I cannot keep thee as thy father did;
I have no lands for to maintain thy state.
Moreover, if thou mean to be my wife,
Commonly this must be thy use:
To bed at midnight, up at four,
Drudge all day and trudge from place to place,
Whereby our daily vittel for to win;
And last of all, which is the worst of all,
No princess then but plain a shepherd's wife.

MOUSE.
Then, god ge you go morrow, goody shepherd!

AMADINE.
It shall not need; if Amadine do live,
Thou shalt be crowned king of Arragon.

MOUSE.
Oh, master, laugh! when he's King, then I'll be a
queen.

MUCEDORUS.
Then know that which ne'er tofore was known:
I am no shepherd, no Arragonian I,
But born of Royal blood--my father's of
Valentia King, my mother queen--who for
Thy secret sake took this hard task in hand.

AMADINE.
Ah how i joy my fortune is so good.

SEGASTO.
Well now i see, Segasto shall not speed;
But, Mucedorus, I as much do joy,
To see thee here within our Court of Arragon,
As if a kingdom had befain me.

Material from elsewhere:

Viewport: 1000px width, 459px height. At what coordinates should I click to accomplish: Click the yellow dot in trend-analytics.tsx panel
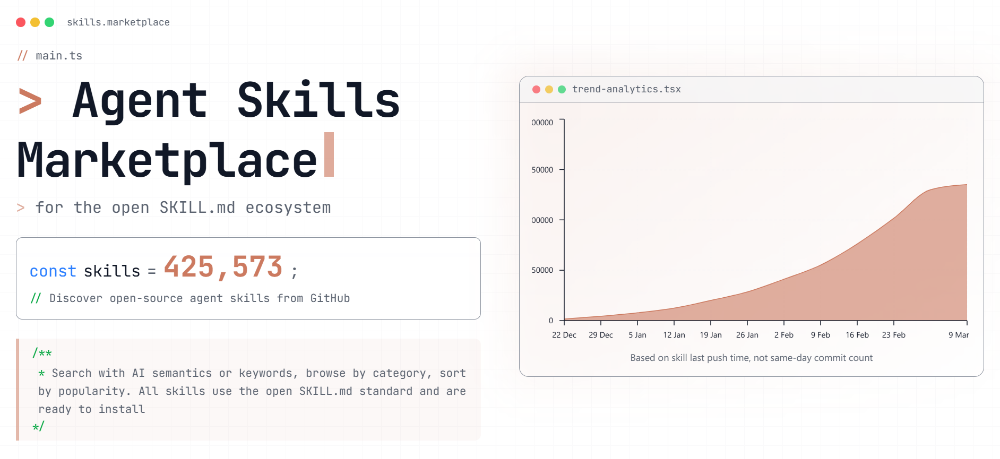coord(549,89)
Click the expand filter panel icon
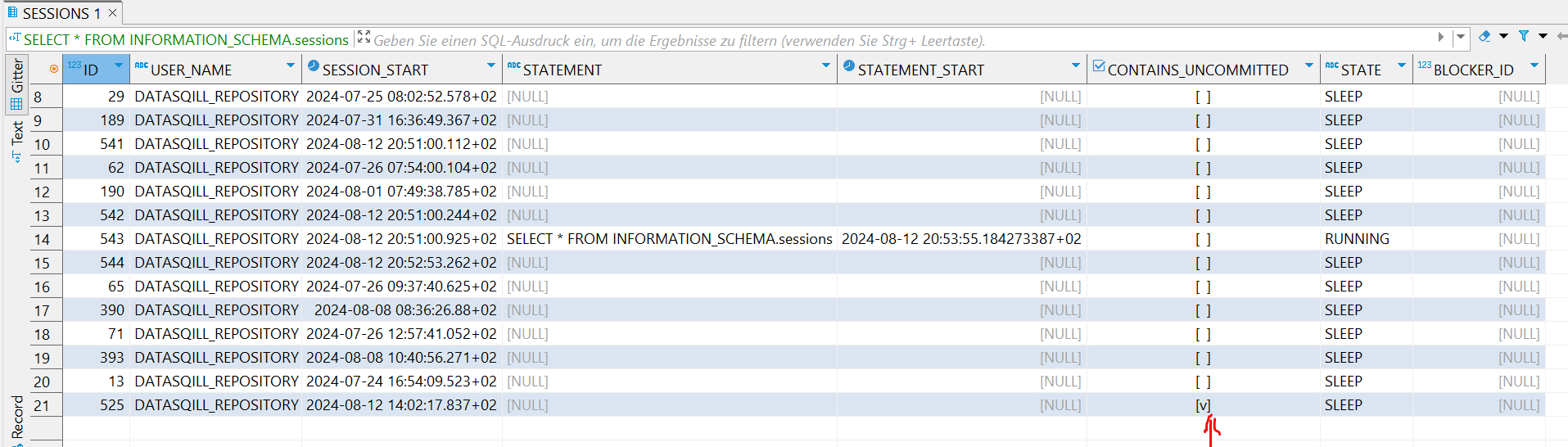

This time
I with my heart surrender it to thee.

[He giveth her unto him.]

And loose what right to Amadine I have.

MOUSE.
What a barn's door, and born where my father
Was cunstable! a bots on thee, how dost thee?

MUCEDORUS.
Thanks, Segasto; but yet you leveled at the crown.

MOUSE.
Master, bear this and bear all.

SEGASTO.
Why so, sir?

MOUSE.
He says you take a goose by the crown.

SEGASTO.
Go to, sir: away, post you to the king,
Whose heart is fraught with careful doubts,
Glad him up and tell him these good news,
And we will follow as fast as we may.

MOUSE.
I go, master; I run, master.

[Exeunt.]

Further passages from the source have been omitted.